"Maslow and the hierarchy of human needs"
Abraham Maslow was concerned with trying to identify and classify the main needs that humans have. Our needs determine our action - we will always try to satisfy them and we will be motivated to do so. If work can be organized so we can satisfy some or all of our needs at work, we will become more productive and satisfied. He summarized all the human needs in a form of hierarchy:
- Each person need to start from the bottom
- Once a level of human need is achieved, he/she will strive to achieve the next level
- Many people might not recognize their talents, but everyone is capable of reaching their full potential
- Once a need has been achieved, it will not motivate the person to act again - when material needs has been satisfied, they will not increase productivity, even with a lot of money to offer
- It is possible for a person to go back one level - losing a job
Limitations of Maslow's approachEdit
- Not everyone has the same needs as is assumed by the hierarchy.

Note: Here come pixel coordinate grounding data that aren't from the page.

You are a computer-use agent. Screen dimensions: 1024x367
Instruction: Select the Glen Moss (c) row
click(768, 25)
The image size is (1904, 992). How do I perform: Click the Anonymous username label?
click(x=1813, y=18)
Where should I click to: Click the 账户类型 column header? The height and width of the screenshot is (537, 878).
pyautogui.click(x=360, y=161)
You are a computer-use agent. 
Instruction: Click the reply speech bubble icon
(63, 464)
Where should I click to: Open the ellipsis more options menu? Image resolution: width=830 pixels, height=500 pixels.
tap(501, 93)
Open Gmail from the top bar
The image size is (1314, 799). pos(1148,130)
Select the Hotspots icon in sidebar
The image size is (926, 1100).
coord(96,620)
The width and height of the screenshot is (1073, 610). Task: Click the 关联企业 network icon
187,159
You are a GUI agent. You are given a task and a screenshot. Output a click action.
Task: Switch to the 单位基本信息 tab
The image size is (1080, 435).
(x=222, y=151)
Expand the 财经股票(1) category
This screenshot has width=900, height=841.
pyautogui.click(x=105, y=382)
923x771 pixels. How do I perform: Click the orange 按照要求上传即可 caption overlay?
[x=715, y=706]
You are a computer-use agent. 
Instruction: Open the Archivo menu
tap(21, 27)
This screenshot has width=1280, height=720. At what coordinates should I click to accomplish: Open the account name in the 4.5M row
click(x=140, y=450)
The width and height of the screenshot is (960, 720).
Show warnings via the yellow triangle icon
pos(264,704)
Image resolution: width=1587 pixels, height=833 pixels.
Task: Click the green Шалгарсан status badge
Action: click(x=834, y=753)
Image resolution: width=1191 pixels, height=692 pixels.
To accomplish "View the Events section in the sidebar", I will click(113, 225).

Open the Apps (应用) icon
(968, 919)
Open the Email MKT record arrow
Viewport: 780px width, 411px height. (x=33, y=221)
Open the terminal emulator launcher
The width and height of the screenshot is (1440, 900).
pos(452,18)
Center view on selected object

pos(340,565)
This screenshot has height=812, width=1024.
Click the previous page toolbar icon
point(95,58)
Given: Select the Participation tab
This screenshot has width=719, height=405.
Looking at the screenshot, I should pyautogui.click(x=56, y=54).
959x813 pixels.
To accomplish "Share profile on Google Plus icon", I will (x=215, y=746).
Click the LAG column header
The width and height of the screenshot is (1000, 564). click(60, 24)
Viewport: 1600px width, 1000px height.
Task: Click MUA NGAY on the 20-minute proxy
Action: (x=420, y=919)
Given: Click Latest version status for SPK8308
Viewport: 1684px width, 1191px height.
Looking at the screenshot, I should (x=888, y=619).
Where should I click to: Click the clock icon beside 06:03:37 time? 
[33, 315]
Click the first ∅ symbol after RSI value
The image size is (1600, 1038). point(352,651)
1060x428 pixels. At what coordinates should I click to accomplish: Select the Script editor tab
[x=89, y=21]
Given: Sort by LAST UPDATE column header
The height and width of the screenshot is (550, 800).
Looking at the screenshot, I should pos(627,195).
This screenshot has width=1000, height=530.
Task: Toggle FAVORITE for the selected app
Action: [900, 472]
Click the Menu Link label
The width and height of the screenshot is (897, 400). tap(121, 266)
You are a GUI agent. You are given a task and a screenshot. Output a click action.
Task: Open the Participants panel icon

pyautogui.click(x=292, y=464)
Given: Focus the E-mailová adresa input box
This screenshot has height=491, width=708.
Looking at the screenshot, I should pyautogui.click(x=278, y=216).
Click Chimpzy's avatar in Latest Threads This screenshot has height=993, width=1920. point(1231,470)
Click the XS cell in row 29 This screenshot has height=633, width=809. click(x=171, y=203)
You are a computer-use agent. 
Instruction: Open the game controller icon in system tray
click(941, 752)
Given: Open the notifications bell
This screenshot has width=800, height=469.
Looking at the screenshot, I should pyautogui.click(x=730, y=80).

- In practice it can be very difficult to identify the degree to which each need has been met and which level a worker is 'on'.
- Money is necessary to satisfy physical needs, yet it might also play a role in satisfying the other levels of needs, such as status of esteem.
- Self-actualisation is never permanently achieved, as some observers of the hierarchy have suggested. Jobs must continually offer challenges and opportunities for fulfilment, otherwise regression will occur.